Find every line in the rows below that contains the word "Select", and copy each of those lines.

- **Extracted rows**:
○ ○ ○ ○

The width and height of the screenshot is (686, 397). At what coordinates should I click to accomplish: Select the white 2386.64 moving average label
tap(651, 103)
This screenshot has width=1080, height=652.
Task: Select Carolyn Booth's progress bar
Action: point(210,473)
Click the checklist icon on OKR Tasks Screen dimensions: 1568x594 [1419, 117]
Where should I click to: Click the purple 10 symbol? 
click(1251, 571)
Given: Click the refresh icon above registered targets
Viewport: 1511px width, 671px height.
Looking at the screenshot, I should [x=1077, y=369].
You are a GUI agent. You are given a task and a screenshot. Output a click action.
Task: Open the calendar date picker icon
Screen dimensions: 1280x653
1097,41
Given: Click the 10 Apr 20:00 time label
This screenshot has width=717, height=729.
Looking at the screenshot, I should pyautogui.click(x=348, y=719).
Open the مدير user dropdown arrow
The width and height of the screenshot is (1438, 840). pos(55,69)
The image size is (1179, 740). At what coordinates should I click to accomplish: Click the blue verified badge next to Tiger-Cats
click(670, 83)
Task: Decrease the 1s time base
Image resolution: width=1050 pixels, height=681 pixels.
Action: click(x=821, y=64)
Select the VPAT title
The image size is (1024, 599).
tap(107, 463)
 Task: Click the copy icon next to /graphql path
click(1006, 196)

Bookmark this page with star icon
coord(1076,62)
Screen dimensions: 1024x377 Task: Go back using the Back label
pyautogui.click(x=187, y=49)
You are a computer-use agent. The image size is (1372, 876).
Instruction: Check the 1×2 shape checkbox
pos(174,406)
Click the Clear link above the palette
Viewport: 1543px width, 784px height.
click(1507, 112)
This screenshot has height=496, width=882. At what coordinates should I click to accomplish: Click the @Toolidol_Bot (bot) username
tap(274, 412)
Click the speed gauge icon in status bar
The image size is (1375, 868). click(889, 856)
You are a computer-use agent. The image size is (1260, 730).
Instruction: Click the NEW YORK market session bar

○ ○ ○ ○

- **Reply to the exercise**:
The width and height of the screenshot is (686, 397). At what coordinates should I click to accomplish: Select the white 2386.64 moving average label
Task: Select Carolyn Booth's progress bar
Select the VPAT title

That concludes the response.